Abaixo, você lê, faixa a faixa, o disco da Smoko por eles mesmos

“Smoko” (2024), o álbum, está disponível em todas as plataformas de streaming (tratore.ffm.to/smoko) e, como praxe, em download em alta qualidade no Scream & Yell (clique aqui). Ouça na integra abaixo, faça o download, compartilhe com os amigos. E se aprofunde no universo da Smoko lendo essa entrevista.

01) “Rather Be Better”: Primeira canção que o Smoko compôs, determinou a dinâmica e a estética de todo trabalho. Colaborações feitas a distância, gravadas na casa de cada integrante, vocais com pouca projeção de volume, captados de madrugada, via celular. A faixa é um grande looping ao qual vão se acrescentando sintetizadores, guitarras sujas, um teclado Hammond, um violão distorcido que faz lembrar The Flaming Lips. Nas estrofes, o baixo foge da cabeça do tempo, recurso típico das levadas latinas, caribenhas ou africanas. O crescendo final se reporta aos sons da adolescência dos músicos, em particular ao The Velvet Underground.

02) “Slogan Trees”: Electro lo-fi dançante, mas que evita as melodias vocais pop. Enfileira slogans políticos e publicitários, se colocando entre o rap e o robótico, e repete mecanicamente sempre um mesmo gancho: “Dance around the slogan trees”. O refrão é instrumental, favorecendo o apelo irônico do riff de sintetizador.

03) “Don’t Forgive Me”: Primeiro single lançado pelo Smoko. É uma balada glam, anos 70, que evoca tanto uma atmosfera de motel ou de boate quanto os trabalhos mais sugestivos de Scott Walker. A orquestração, aos poucos, vai tornando a faixa mais densa e sensual, sobrepondo sessões de cordas, sopros e metais.

04) “Dongle Dac”: Cantada pelo baixista, a faixa é uma balada folk aveludada, que versa sobre música, gadgets, internet e um novo tipo de solidão e isolamento, consolidado no pós-pandemia. Uma canção doce, que soa como um encontro entre Beck e os Bunnymen, na virada do milênio.

05) “My MTV Back”: Brincando com as expectativas românticas que embalavam o cenário da música independente brasileira nos anos 90, a faixa parte de um groove básico, típico do hip-hop da época, e de um riff de guitarra bastante simples e eficiente, que nos remete a bandas como o Blur.

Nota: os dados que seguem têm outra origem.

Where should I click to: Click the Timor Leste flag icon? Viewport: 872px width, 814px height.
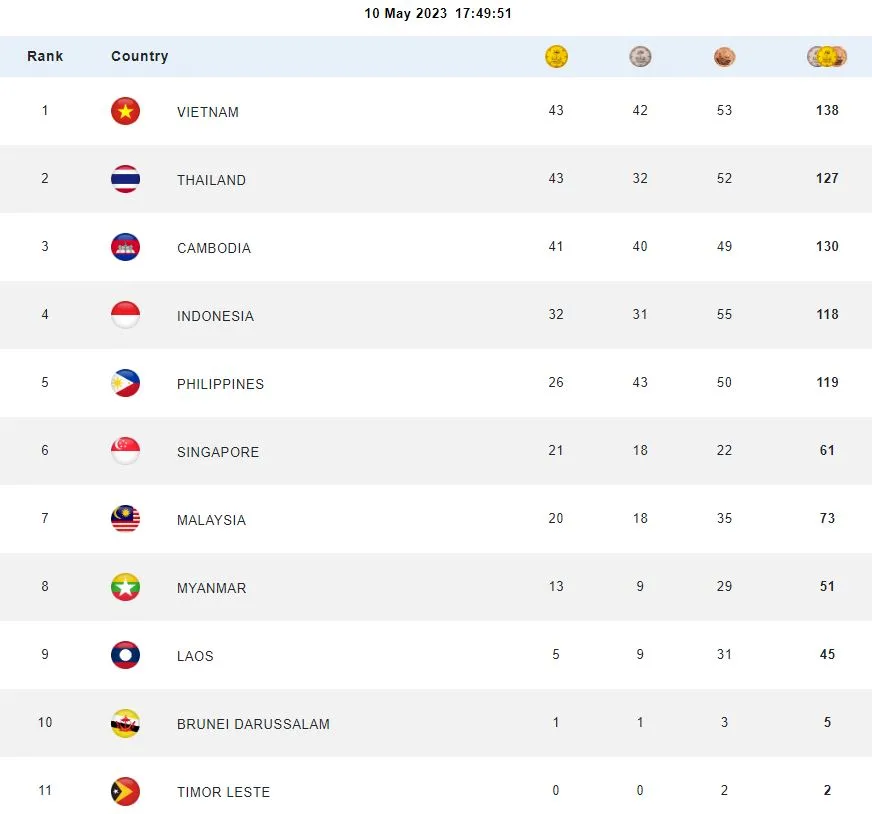tap(125, 791)
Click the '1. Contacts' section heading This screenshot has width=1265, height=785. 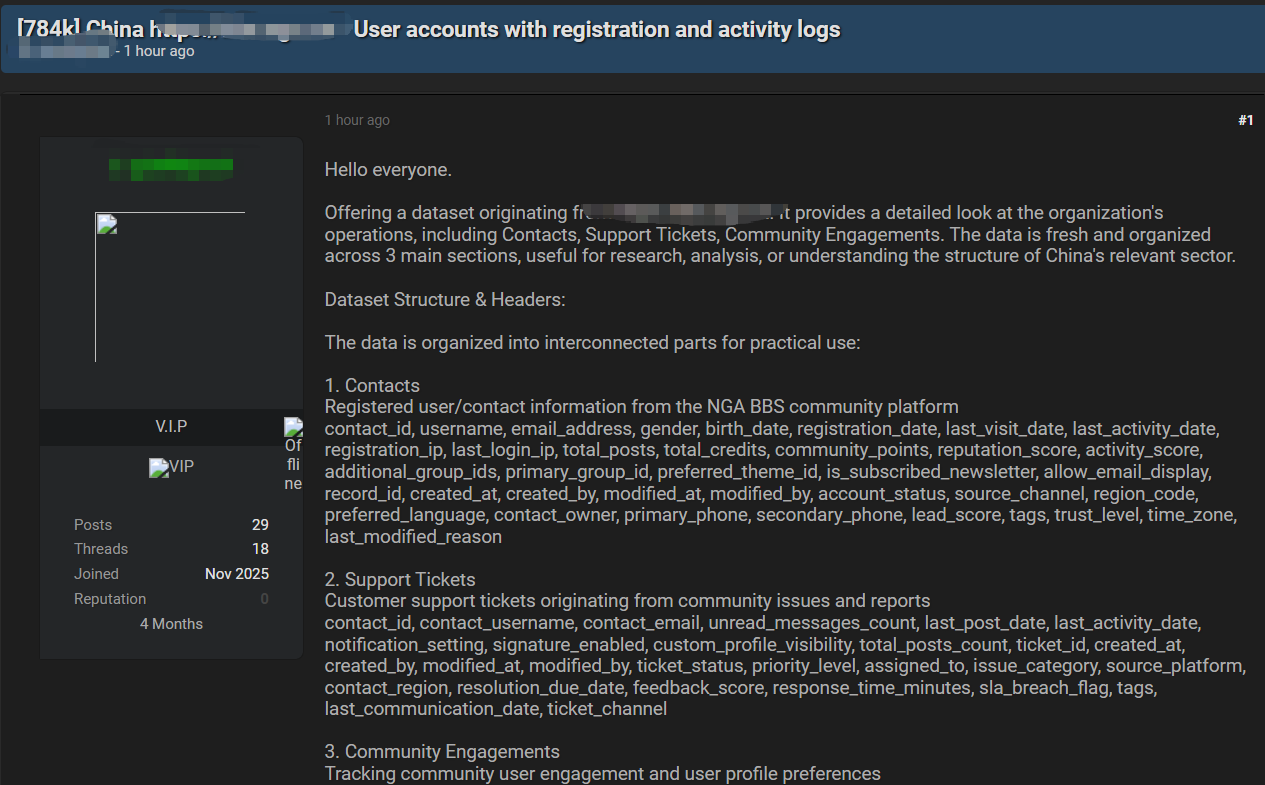point(372,386)
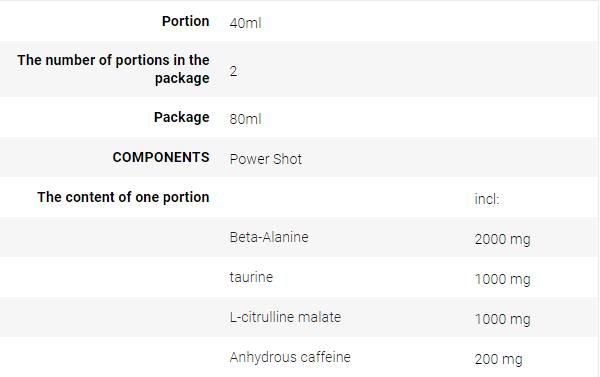Click the Package label
The width and height of the screenshot is (600, 377).
tap(182, 117)
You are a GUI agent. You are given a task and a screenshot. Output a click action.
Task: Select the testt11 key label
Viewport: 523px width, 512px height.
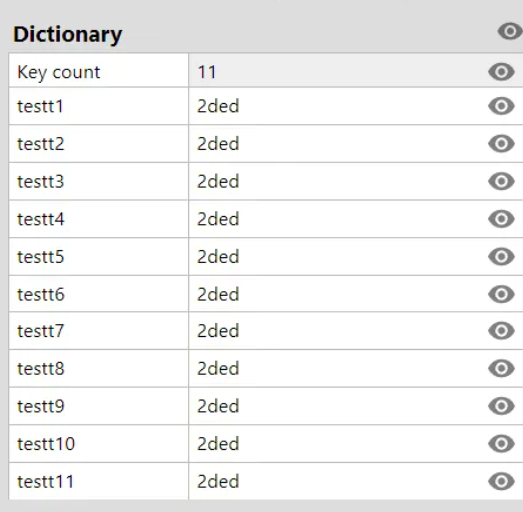[45, 482]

Falando de desejo e decepção, a letra cita nominalmente diversos artistas que ajudaram a forjar a cultura pop, a começar por Lou Reed, que aparece já no primeiro verso, emprestando uma levada “New York” à intenção da voz. A ele, seguem-se Iggy Pop, George Michael, Prince, Michael Jackson, Britney, Whitney Houston, Sting, Boy George, Lennon e McCartney, Queen, Stones Roses, Ramones e vários outros.

06) “Rip It Off”: Quase um tributo aos Talking Heads, é uma alegoria política dançante, de apenas dois acordes, que constrói toda a sua dinâmica brincando com as inversões entre eles. O coro de vozes e o naipe de metais jogam a música para cima. À multidão de linchadores que carrega tochas e marcha pelas ruas, retratada na letra da canção, se contrapõe, ao final, o verso clássico de “Once in a lifetime”: “water flowing underground”.

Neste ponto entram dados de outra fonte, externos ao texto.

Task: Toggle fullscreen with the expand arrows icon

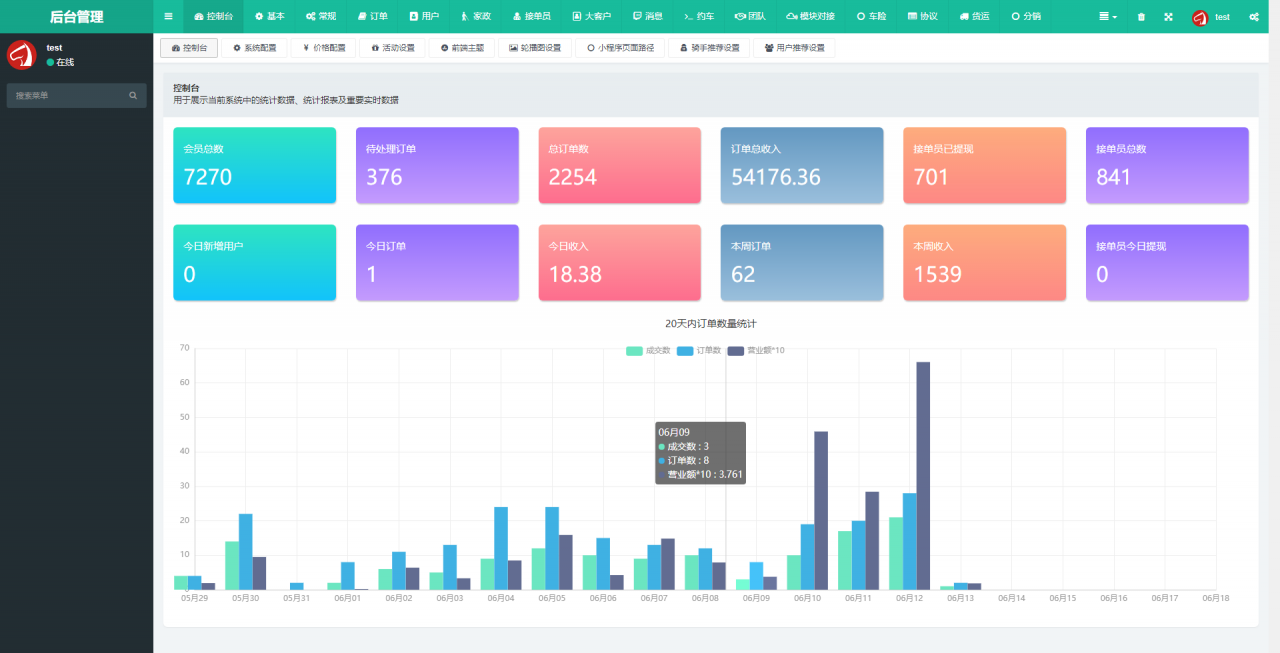Action: 1168,17
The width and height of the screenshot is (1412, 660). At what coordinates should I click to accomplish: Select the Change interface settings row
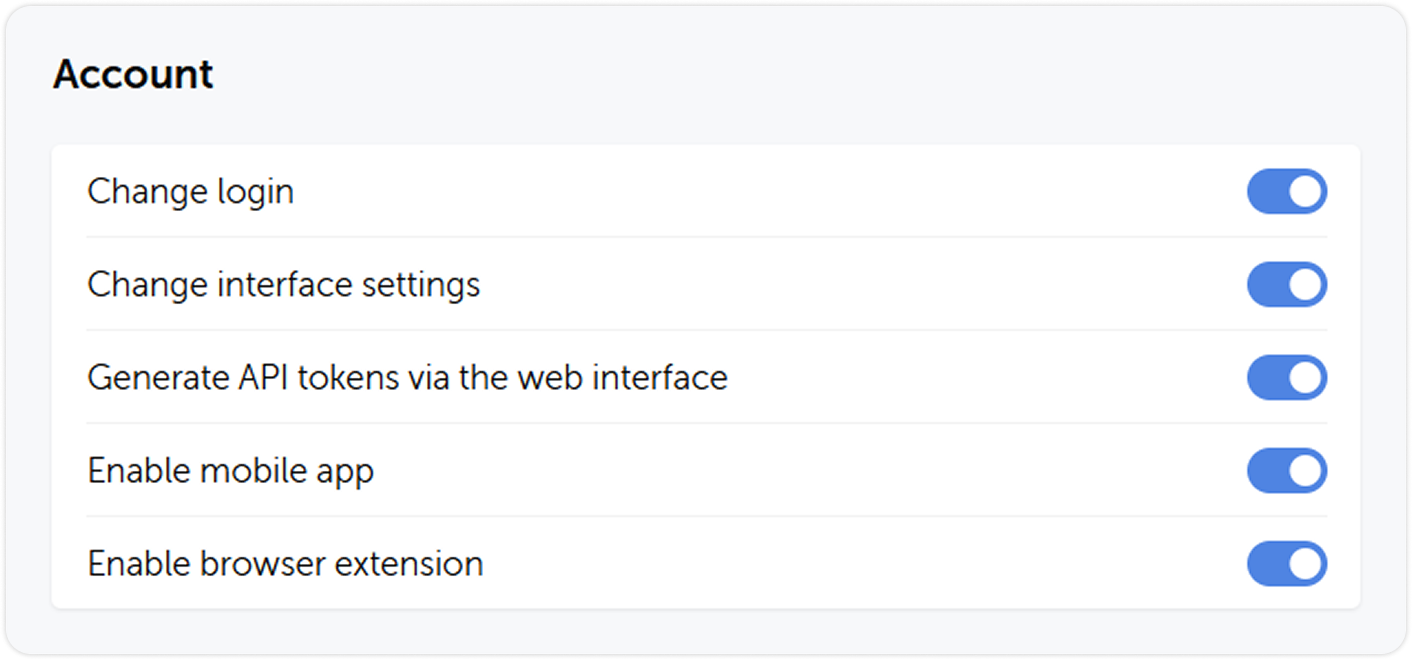click(700, 284)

07) “This Is Not a Band”: O disco se encerra com uma espécie de credo dos integrantes do Smoko. Música-tema do projeto, usa de metalinguagem para se autodefinir, ou mesmo para recusar definições: “Isto não é uma banda, não é sequer uma canção, nem sabemos o que significa”. De todas as faixas, é a que menos deixa transparecer qualquer tipo de influência externa. Pouco aparentada ao pop, favorece ruídos e respiros, crescendo no vazio entre seus versos, a linha delicada do piano e o zumbido dos sintetizadores.